Sausages might be a cookout essential, especially in states like Wisconsin with a long history of German immigration. But for many people, the term “sausage” brings to mind highly processed store-bought products loaded with additives, and meat with murky origins.
That’s exactly what butcher and cooking instructor Meredith Leigh wants to change. “In our culture, sausage has become this byproduct food,” she says.“But it’s this really beautiful, thrifty food that’s been just sort of bastardized by the food processing industry.” For Leigh, author of The Ethical Meat Handbook (New Society Publishers, 2015), sausages offer freedom. “For me, sausage has become a great way to use leftovers,” she says. While a sausage can simply consist of meat, fat, salt, and pepper, Leigh will throw in just about anything. “It’s this way of making your cooking more flexible. If I have a leftover sauce or dressing in my meal, it can become the flavor base for a sausage—the sky is the limit.”
That’s part of the reason you can find varieties of sausage the world over, with distinct traditions, styles, and preferences springing up in cultures across the globe. But despite a level of universality, Leigh says that we’ve become disconnected from our food, where it comes from, how it’s made, and who made it. That’s part of the reason she encourages and teaches people to make sausage at home, ideally grinding their own meat. “A lot of sausages you’re going to buy have a lot of unnecessary additives to make them more shippable, give them a certain color, or more shelf stable, etc.,” Leigh says. “The goal for me is to deal with these things at the home scale and with pure ingredients.”
So yes, you can buy a six-pack of obscurely sourced sausages at the nearest chain grocery, cook them up and throw them in a pasta or salad, and call it a day. But know that there are alternatives, from links made by your local butcher or farm store and the ethically sourced, vegetable-laden links by Seemore Meats & Veggies to signing up for a class with Leigh to learn how to craft your own.

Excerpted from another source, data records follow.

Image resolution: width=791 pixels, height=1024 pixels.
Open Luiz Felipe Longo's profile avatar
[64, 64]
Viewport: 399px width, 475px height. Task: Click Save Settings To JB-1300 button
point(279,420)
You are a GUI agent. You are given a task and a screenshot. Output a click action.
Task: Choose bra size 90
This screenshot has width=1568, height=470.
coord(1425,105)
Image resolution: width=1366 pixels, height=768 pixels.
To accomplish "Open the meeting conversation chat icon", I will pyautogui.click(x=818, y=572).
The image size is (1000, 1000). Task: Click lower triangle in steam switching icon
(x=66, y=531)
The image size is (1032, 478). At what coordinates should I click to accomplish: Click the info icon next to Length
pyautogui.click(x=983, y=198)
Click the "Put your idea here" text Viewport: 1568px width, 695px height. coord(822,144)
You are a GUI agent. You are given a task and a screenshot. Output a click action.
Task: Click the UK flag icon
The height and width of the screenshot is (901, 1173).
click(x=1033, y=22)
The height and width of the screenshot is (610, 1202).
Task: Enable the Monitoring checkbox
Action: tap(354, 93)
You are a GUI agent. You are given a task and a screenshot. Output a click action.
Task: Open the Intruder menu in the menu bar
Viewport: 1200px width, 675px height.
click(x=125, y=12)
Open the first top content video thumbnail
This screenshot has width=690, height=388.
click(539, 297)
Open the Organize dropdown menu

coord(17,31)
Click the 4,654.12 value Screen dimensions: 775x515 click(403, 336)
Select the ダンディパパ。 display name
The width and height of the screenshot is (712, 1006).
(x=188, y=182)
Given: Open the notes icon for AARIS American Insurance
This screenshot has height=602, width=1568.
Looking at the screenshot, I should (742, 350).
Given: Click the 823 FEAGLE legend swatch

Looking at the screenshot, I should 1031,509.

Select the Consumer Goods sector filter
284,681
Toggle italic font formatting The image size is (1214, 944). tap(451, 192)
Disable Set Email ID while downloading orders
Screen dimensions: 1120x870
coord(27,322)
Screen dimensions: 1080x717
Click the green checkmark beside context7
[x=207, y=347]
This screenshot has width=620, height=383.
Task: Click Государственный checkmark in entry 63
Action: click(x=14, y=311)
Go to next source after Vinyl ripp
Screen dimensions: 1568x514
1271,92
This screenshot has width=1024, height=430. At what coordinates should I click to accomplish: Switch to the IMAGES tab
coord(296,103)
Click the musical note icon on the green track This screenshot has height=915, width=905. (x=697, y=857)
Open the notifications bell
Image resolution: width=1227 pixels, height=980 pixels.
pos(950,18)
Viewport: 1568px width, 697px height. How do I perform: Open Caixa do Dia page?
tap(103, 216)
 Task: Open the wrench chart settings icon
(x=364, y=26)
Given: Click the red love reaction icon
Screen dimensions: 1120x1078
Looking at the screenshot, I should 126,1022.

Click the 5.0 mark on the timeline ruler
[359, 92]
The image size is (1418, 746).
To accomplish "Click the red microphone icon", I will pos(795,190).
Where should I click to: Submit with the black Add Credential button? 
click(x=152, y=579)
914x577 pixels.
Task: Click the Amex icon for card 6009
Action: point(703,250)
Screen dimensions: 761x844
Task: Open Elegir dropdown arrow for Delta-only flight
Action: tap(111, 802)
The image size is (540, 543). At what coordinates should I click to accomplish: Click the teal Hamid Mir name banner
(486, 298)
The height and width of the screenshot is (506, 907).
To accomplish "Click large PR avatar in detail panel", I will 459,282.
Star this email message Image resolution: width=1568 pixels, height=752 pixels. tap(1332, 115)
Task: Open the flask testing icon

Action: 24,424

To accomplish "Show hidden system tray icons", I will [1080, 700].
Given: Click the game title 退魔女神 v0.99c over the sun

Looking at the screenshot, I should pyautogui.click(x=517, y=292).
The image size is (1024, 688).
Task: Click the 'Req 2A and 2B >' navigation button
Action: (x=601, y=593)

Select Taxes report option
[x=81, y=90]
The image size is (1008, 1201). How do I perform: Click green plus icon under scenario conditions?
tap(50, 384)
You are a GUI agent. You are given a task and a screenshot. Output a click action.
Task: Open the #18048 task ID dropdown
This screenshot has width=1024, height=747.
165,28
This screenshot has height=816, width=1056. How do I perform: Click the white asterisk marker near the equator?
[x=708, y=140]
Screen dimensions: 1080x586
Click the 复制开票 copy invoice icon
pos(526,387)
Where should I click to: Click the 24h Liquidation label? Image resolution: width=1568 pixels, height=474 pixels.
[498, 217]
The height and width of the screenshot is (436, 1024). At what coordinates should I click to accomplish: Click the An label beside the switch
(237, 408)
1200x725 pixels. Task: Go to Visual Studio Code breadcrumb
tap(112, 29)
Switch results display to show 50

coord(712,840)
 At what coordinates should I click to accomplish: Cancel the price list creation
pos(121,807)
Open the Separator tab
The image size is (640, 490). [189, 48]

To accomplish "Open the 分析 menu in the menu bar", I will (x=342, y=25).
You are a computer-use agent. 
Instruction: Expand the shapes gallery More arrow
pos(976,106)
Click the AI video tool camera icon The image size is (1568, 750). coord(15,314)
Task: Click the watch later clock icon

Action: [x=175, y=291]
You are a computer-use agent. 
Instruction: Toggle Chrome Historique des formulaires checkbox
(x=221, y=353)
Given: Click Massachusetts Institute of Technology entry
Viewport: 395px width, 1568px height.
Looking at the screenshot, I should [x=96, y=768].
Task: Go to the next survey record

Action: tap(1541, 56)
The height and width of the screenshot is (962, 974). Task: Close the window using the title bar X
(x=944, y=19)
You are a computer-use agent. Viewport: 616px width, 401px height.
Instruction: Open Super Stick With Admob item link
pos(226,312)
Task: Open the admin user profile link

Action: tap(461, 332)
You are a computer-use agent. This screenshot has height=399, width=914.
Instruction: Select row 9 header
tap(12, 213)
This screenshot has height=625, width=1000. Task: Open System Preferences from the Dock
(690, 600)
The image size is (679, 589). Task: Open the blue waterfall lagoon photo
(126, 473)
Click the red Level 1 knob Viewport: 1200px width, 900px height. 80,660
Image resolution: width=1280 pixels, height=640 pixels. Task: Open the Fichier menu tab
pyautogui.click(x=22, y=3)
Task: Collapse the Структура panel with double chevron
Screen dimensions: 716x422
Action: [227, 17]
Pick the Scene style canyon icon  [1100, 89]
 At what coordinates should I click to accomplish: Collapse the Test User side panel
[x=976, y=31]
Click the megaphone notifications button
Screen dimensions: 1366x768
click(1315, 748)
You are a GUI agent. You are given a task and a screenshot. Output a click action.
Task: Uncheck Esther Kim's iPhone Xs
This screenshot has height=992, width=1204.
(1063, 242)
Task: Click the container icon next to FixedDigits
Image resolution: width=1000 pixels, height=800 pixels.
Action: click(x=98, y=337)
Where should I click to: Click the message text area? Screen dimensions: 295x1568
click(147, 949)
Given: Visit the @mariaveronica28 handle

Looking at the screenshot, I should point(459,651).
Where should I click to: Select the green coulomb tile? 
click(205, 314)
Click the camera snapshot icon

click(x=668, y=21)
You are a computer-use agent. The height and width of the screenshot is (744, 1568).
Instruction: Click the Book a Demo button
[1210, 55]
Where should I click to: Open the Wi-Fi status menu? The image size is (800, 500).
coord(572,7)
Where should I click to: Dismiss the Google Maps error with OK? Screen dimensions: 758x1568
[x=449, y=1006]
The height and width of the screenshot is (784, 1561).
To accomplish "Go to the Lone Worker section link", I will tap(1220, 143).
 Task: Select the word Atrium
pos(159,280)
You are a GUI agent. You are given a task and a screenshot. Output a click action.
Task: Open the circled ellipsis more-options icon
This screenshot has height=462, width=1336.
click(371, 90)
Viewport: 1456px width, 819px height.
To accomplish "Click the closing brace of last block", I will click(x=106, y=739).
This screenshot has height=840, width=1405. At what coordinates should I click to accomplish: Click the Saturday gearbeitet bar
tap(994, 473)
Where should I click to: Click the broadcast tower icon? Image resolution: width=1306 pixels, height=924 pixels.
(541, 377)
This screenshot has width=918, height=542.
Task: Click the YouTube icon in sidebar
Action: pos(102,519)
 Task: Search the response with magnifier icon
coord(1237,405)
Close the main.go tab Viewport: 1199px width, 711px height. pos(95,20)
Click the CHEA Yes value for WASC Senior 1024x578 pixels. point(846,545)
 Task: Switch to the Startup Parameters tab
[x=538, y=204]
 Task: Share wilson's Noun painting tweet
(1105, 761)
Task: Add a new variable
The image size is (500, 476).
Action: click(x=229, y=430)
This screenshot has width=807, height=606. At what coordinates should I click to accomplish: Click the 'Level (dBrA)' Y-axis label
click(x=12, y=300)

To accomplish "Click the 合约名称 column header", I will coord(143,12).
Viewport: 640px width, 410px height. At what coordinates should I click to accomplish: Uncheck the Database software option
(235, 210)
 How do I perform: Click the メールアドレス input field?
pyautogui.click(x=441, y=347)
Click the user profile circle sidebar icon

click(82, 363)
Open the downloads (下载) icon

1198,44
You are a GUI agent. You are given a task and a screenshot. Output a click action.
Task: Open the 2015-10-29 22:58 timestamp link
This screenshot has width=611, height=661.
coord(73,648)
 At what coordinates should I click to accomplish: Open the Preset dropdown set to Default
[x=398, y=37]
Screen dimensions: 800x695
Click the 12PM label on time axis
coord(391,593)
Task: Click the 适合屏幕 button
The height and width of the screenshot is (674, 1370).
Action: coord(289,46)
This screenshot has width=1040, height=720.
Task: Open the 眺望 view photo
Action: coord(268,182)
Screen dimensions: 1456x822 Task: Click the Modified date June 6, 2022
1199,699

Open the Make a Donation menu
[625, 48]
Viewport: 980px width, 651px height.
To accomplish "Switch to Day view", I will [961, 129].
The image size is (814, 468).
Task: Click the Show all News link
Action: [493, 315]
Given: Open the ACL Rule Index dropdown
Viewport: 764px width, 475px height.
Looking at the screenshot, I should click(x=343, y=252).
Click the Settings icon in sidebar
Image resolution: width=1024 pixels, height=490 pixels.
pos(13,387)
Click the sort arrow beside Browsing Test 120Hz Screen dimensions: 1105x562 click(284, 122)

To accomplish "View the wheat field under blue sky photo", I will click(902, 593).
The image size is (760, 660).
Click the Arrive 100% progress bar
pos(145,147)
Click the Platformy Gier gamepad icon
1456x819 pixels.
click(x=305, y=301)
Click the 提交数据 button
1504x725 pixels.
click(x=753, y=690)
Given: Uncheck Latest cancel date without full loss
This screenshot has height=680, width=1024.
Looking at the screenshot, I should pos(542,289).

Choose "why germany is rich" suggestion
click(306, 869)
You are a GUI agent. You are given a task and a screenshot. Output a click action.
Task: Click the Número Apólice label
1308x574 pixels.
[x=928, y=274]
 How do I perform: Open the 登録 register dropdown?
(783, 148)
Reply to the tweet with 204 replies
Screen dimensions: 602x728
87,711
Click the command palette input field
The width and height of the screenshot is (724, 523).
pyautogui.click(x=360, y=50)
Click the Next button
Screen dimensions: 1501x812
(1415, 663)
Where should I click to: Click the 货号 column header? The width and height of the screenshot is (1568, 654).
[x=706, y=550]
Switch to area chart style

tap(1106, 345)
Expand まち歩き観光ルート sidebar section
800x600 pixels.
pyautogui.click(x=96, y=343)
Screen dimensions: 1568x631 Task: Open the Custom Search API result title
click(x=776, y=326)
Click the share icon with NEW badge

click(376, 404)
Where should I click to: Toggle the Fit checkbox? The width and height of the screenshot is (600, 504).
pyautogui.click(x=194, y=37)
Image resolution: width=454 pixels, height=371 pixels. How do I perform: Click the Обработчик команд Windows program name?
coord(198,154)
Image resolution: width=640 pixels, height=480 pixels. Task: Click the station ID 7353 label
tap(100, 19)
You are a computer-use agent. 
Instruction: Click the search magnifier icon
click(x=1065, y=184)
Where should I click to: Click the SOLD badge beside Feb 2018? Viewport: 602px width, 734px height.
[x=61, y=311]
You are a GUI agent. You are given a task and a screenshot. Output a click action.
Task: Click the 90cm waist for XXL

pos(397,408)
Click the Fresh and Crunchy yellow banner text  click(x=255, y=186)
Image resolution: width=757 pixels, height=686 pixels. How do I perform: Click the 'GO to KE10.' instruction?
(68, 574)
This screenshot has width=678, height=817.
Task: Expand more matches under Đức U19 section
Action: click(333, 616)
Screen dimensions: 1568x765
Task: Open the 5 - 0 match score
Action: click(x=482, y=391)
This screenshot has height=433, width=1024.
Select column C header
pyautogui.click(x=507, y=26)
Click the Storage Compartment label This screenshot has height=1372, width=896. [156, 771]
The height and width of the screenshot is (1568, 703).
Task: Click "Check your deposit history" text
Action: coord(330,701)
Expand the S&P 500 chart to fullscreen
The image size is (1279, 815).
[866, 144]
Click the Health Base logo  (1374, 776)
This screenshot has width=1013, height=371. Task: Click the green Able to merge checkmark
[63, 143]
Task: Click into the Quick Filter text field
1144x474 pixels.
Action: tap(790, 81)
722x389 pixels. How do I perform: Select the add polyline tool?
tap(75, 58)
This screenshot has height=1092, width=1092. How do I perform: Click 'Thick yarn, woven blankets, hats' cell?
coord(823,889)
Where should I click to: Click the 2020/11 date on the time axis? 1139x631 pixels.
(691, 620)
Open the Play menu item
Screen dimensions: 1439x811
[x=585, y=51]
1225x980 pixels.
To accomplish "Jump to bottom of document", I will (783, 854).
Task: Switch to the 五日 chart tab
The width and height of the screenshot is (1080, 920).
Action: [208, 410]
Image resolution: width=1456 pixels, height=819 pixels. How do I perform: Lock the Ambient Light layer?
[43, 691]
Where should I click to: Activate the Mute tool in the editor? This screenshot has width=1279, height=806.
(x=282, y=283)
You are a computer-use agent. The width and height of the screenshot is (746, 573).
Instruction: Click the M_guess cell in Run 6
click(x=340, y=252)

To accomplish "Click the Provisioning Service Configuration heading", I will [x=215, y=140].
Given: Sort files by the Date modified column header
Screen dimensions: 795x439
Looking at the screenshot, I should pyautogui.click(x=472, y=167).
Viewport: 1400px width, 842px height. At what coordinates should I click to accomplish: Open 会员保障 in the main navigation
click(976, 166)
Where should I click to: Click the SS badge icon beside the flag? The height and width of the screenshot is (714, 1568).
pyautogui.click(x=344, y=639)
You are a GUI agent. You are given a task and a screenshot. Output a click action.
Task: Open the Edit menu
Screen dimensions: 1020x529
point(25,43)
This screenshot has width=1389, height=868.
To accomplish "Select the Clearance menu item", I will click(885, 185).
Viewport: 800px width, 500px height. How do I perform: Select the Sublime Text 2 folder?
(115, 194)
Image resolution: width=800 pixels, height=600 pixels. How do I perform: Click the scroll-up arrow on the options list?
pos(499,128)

The best part about sausages is that their adaptability invites ingenuity, allowing for a diverse enough range of flavors to never grow boring. But because they’re driven by ground meat, sausage can also be one of the most ethical ways to consume it. Butcher Erika Nakamura argues that ground meat is “the most sustainable” form of meat. “When you go shopping for chops or steaks, it’s very specific,” says Nakamura, co-founder of the small-batch sausage company, J&E SmallGoods. “There are certain cuts that are much more coveted than others, and then there’s the trim, or things that fall to the wayside. Many times, that becomes waste.” When you make sausage, you’re able to save parts of the animal that would otherwise be tossed. “That really is the spirit of sausage,” she says.
Maybe that’s part of the reason so many people have a warped image of sausage in their minds. It’s like the mystery meat we recoiled from in our school cafeteria’s meatloaf, and hey, you know it’s encased in animal intestine, right? But when we make the effort to understand where the ingredients come from, to build a greater appreciation for the hands that brought it to our plates, to seek out farmers and butchers who we can trust instead of relying on vertically-integrated middlemen and corporate overlords … well then maybe we can convince our cringing friends to give sausage its due.
1. BEET SAUSAGE + FETA
Fourth-generation butcher Cara Nicoletti wants people to eat less meat. Her new company, Seemore Meats & Veggies, produces four kinds of sausages that are up to 35 percent vegetables. One of them, La DolceBeet-A, is a pork-based link modeled after sweet finocchiona, a dry Italian sausage that relies on fennel. There’s a grain bowl recipe with crumbled feta on the package, but Nicoletti pictures grilled slices of the bright red links on a cheese board with everything from Brie to a strong hard cheese. Start with feta, a light and salty cheese with a low fat content, to balance out the sausage’s heft and boldness.
2. BEEFY LOVEAGE SAUSAGE + SARVECCHIO
In her online and in-person butchery classes and through her books, Meredith Leigh teaches people how to make sausages at home. One of her recipes uses beef with lacto-fermented lovage stems and red wine. She suggests pairing the homemade sausage with SarVecchio, a nutty and semi-sweet parmesan-style cheese from Wisconsin. “[It’s] something that’s really sharp and dry that’s not going to overwhelm you, but that’s going to cut through the intensity of the sausage,” she says.
3. LAMB MERGUEZ + GRILLED HALLOUMI
Smoky and spicy, merguez is popular in parts of North Africa and the Middle East. At J&E SmallGoods, which she co-owns with her wife, Jocelyn Guest, Erika Nakamura makes it with ground lamb, fresh parsley, and oregano, along with Manzanilla dry sherry. She pairs the sausage with halloumi, a soft cheese that hails from Greece and Cyprus with a high melting point. “Halloumi—especially once its grilled or pan-fried—has a golden brown, delicious edge,” she says. “Unlike other hot cheeses, you’re not losing the integrity of the cheese.”